Personal information
- Full name: Ian Patrick Walsh
- Date of birth: 4 September 1958 (age 67)
- Place of birth: St David's, Wales
- Height: 5 ft 9 in (1.75 m)
- Position: Forward

Senior career*
- Years: Team / Apps / (Gls)
- 1976–1982: Crystal Palace / 117 / (23)
- 1982–1984: Swansea City / 37 / (11)
- 1984–1986: Barnsley / 49 / (15)
- 1986–1987: Grimsby Town / 41 / (13)
- 1987–1989: Cardiff City / 17 / (4)

International career
- 1979–1982: Wales / 18 / (7)

= Ian Walsh (footballer) =

Welsh footballer

Ian Patrick Walsh (born 4 September 1958 in St David's) is a former Wales international footballer.

==Club career==

Walsh began his career at Crystal Palace, winning the FA Youth Cup in 1977, before forcing his way into the first team, making his debut in a 2–1 defeat to Chester City on 4 September 1976 at the age of 18, where he was a key member of the side that won the Division Two title in the 1978–79 season. After playing over 100 times for the side, he joined Swansea City in February 1982, spending two years at the Vetch Field before leaving following the club's relegation in 1984.

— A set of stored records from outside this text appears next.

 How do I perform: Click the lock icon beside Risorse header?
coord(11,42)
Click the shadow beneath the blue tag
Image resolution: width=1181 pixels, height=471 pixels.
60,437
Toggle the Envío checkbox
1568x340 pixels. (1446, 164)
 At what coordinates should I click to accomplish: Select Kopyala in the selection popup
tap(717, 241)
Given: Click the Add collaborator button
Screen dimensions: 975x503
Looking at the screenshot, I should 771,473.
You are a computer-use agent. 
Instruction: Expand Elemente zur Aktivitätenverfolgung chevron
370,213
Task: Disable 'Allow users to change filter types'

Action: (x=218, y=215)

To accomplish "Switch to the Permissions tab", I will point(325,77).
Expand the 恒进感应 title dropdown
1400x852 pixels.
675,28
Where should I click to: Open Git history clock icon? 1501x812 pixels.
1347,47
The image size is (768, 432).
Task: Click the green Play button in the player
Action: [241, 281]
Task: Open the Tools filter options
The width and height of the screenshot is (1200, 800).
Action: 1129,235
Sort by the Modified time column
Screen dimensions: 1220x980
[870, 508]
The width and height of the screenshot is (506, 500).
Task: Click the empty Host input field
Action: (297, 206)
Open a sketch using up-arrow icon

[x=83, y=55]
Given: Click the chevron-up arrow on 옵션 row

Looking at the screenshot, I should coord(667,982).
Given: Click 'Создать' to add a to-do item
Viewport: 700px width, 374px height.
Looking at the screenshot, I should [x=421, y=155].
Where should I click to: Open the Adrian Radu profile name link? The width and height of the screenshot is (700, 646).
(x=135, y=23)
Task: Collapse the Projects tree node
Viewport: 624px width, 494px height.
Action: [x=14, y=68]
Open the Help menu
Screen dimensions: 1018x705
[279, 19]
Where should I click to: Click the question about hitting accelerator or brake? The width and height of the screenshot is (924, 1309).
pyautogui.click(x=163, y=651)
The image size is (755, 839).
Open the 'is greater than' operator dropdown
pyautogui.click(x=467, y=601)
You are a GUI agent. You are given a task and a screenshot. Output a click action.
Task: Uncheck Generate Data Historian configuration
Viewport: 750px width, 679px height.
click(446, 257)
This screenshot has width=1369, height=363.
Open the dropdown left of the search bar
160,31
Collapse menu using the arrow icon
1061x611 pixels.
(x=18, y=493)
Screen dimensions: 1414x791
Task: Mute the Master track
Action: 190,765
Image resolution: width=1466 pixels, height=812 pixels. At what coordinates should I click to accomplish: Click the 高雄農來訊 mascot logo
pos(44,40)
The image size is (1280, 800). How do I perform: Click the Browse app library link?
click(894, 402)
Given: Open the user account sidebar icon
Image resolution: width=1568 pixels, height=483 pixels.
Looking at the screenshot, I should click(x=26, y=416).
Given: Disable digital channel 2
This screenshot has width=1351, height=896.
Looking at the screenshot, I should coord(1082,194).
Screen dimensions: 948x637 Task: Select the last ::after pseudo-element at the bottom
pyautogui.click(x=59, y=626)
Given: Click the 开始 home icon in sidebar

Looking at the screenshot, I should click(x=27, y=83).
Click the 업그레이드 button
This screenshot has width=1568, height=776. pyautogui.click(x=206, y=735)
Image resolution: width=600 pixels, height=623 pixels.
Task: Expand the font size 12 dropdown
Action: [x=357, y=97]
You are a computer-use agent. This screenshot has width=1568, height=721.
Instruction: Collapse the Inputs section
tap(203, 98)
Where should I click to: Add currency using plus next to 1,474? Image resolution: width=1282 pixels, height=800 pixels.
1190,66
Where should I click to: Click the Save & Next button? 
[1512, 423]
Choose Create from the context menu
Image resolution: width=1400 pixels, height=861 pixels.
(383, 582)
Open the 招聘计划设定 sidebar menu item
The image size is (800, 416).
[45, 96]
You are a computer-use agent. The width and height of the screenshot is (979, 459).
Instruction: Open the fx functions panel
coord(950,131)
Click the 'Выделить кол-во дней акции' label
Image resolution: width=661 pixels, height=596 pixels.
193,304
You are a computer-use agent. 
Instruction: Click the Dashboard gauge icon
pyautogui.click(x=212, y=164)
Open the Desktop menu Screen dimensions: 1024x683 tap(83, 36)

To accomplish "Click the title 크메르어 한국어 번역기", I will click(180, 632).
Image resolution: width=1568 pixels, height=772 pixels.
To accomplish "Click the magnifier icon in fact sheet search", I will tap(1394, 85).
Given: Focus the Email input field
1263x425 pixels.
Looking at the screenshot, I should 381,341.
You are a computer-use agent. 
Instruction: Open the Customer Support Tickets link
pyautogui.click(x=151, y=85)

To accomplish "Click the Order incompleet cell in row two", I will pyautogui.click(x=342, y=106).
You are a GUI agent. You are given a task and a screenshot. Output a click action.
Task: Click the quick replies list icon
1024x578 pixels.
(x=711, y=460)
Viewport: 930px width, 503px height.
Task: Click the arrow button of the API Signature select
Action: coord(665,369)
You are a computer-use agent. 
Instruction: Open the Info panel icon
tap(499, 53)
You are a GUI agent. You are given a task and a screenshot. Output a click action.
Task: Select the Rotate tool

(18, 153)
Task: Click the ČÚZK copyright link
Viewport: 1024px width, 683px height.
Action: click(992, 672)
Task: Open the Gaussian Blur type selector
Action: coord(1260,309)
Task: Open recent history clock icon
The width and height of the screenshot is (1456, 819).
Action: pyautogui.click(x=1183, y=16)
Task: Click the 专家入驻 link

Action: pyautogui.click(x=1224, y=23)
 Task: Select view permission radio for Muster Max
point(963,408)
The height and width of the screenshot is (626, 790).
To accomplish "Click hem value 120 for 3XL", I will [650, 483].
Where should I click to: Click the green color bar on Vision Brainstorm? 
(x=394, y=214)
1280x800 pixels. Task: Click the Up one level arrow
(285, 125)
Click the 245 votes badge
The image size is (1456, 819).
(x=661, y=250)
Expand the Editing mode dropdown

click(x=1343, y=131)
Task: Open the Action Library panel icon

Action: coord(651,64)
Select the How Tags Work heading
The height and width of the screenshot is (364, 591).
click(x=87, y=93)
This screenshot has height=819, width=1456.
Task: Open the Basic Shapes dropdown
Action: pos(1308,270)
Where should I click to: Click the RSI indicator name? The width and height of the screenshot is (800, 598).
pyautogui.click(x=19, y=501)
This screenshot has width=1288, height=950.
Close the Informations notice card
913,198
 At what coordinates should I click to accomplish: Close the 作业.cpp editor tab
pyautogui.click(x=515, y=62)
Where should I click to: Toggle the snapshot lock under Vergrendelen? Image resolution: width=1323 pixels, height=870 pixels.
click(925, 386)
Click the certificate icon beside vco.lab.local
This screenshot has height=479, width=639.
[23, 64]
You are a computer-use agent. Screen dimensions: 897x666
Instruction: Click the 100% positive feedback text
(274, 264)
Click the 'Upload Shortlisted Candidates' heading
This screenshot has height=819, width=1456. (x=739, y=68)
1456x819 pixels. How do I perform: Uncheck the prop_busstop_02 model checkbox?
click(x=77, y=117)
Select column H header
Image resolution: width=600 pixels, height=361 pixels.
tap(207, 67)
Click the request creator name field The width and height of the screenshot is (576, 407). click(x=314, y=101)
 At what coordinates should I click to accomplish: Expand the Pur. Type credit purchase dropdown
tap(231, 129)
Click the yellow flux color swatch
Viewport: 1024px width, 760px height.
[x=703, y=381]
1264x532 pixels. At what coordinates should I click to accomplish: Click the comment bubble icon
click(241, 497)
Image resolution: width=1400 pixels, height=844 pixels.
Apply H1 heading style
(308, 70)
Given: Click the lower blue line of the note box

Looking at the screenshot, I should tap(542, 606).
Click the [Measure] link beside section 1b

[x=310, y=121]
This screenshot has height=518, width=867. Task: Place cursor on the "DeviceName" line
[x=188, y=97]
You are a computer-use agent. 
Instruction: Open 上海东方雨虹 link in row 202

He spent two years at Barnsley, scoring fifteen times, before leaving for Grimsby Town where he won promotion in his first season. His second year at Grimsby was hampered by a number of minor injuries and he was allowed to leave midway through the season to sign for Cardiff City. The majority of his appearances at Ninian Park came as a substitute and he was forced into retirement in 1989.

==International career==

Walsh made a goalscoring debut for Wales in September 1979 during a 2–1 win over Republic of Ireland, becoming a regular for the side of the following four years before making his final appearance on 2 June 1982 in a 1–0 win over France. Wales comprehensively defeated England at The Racecourse Ground, Wrexham, in May, 1980, with Walsh among the goalscorers in a 4-1 Victory.

==After football==

Walsh subsequently became a commentator and football pundit for BBC Wales.

He is also the uncle of former Premier League footballer Simon Davies who played for Wales and Fulham.